Written request
Can you write out, unchanged, every row from the line with "This screenshot has width=1150, height=604." up to and including the line with "Instruction: Close the"?

Exercise input
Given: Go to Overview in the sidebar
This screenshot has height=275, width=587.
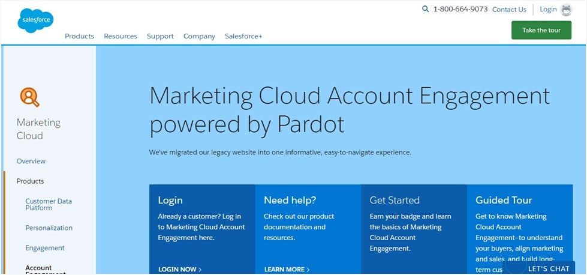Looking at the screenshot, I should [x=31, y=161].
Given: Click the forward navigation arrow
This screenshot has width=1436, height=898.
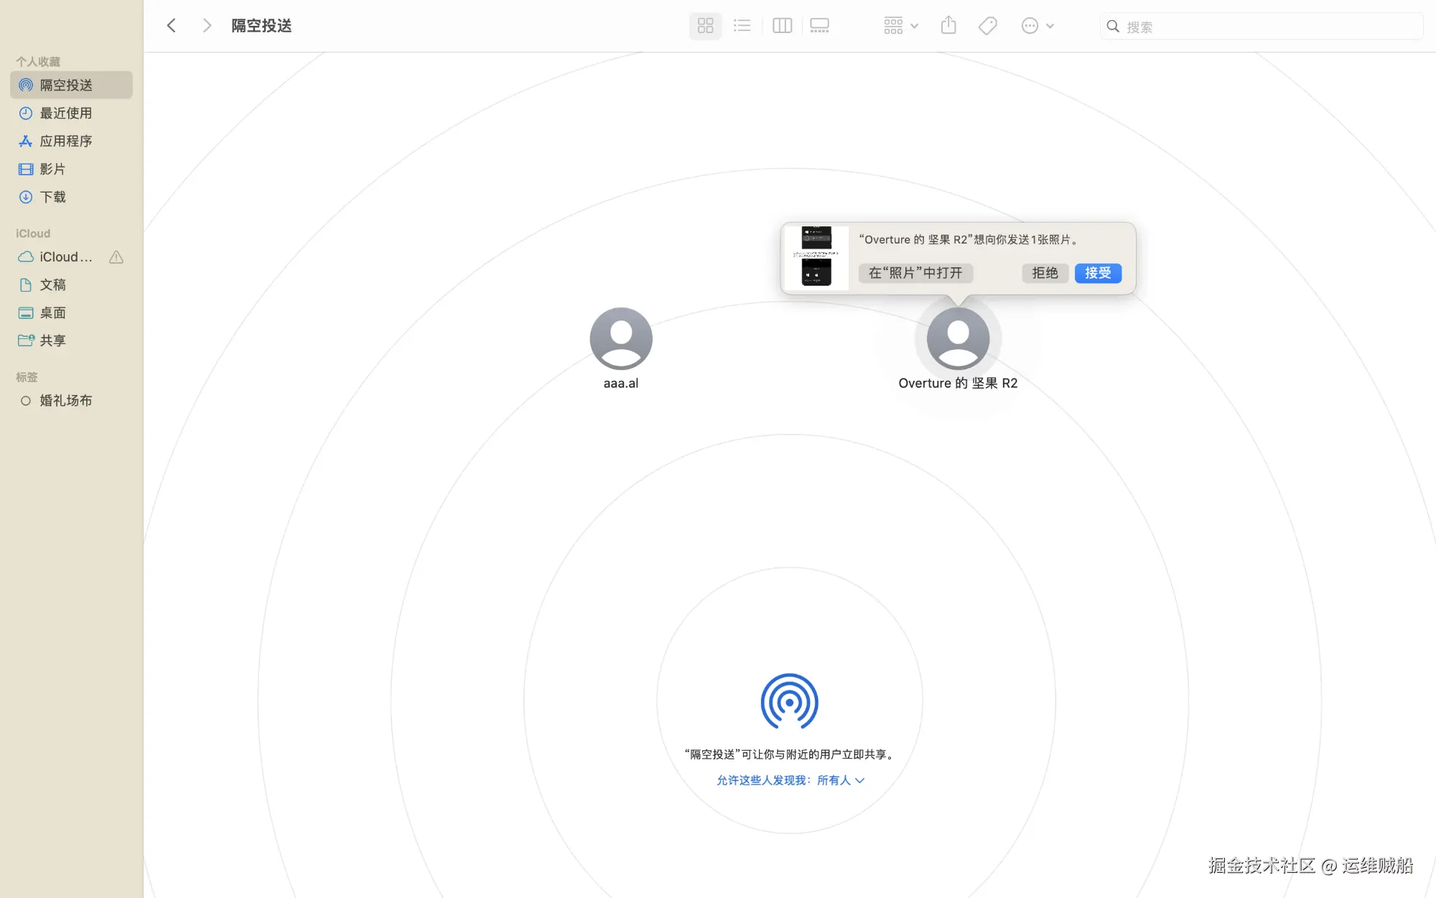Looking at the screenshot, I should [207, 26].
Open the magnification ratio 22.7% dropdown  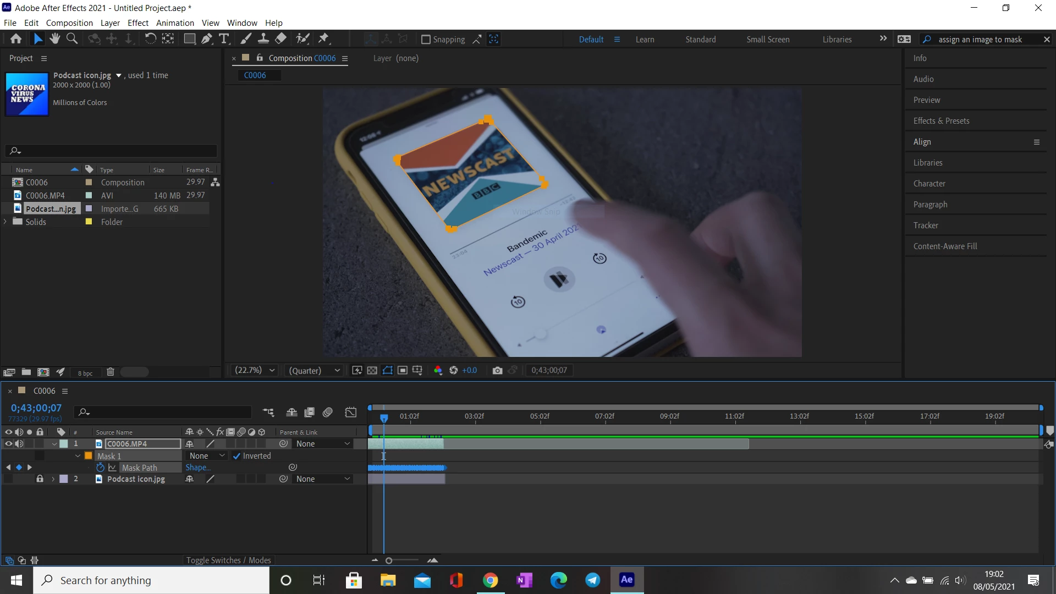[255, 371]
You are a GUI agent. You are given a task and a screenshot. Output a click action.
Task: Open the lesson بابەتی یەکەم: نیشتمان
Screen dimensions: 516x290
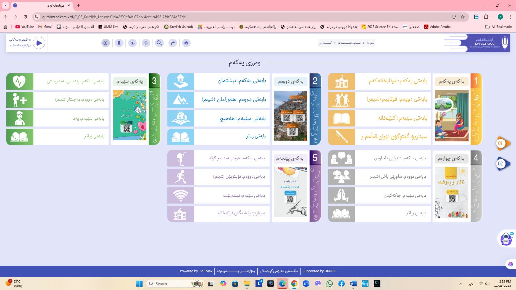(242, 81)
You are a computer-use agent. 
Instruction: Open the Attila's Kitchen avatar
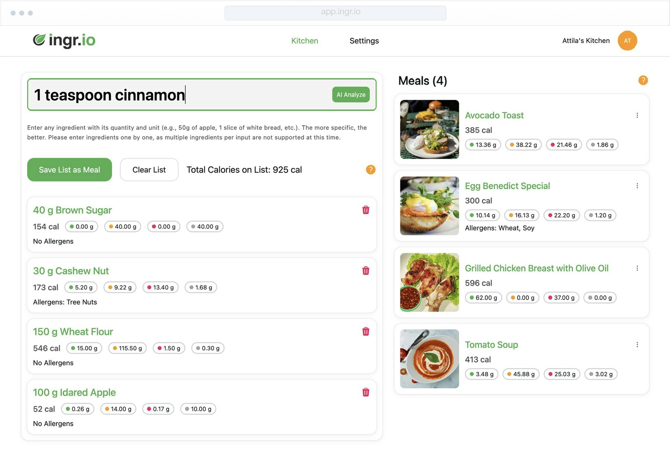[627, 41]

...

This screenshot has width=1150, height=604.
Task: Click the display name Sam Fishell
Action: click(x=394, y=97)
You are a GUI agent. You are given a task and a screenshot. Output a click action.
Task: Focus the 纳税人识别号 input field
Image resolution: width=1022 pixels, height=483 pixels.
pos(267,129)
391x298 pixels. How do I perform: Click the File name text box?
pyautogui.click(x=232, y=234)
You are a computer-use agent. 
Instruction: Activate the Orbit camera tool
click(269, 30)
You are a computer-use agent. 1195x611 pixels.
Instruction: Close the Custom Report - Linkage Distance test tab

==

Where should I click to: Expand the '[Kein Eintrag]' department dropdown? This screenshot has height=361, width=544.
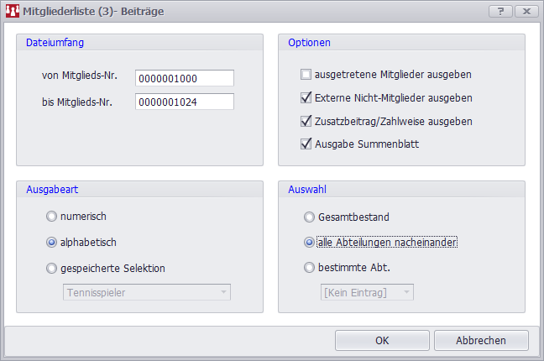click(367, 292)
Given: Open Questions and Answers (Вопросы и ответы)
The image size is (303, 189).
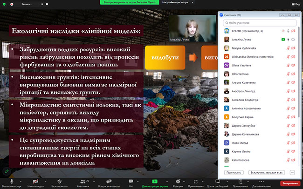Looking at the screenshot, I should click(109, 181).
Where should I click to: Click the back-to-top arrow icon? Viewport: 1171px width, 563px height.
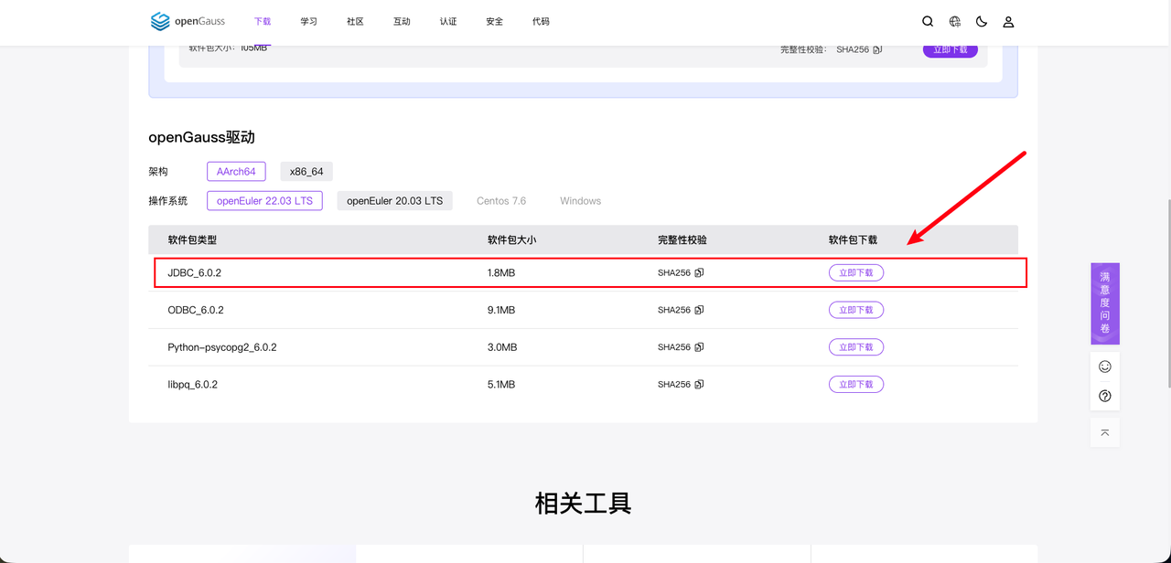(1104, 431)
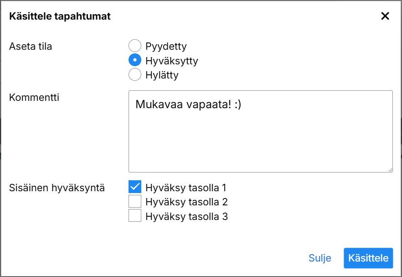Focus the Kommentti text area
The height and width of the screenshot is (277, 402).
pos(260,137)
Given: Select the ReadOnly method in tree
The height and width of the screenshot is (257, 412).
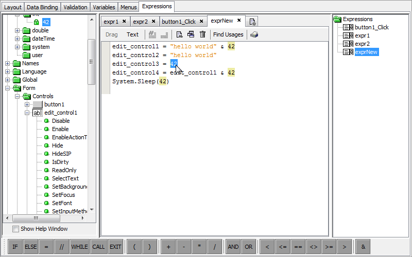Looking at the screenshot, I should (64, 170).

Answer to this problem
This screenshot has width=1150, height=604.
Task: Click the display name Sam Fishell
Action: click(x=394, y=97)
You are a GUI agent. You are given a task and a screenshot. Output a click action.
Task: Focus the 纳税人识别号 input field
Image resolution: width=1022 pixels, height=483 pixels.
pos(267,129)
391x298 pixels. How do I perform: Click the File name text box?
pyautogui.click(x=232, y=234)
You are a computer-use agent. 
Instruction: Activate the Orbit camera tool
click(269, 30)
You are a computer-use agent. 1195x611 pixels.
Instruction: Close the Custom Report - Linkage Distance test tab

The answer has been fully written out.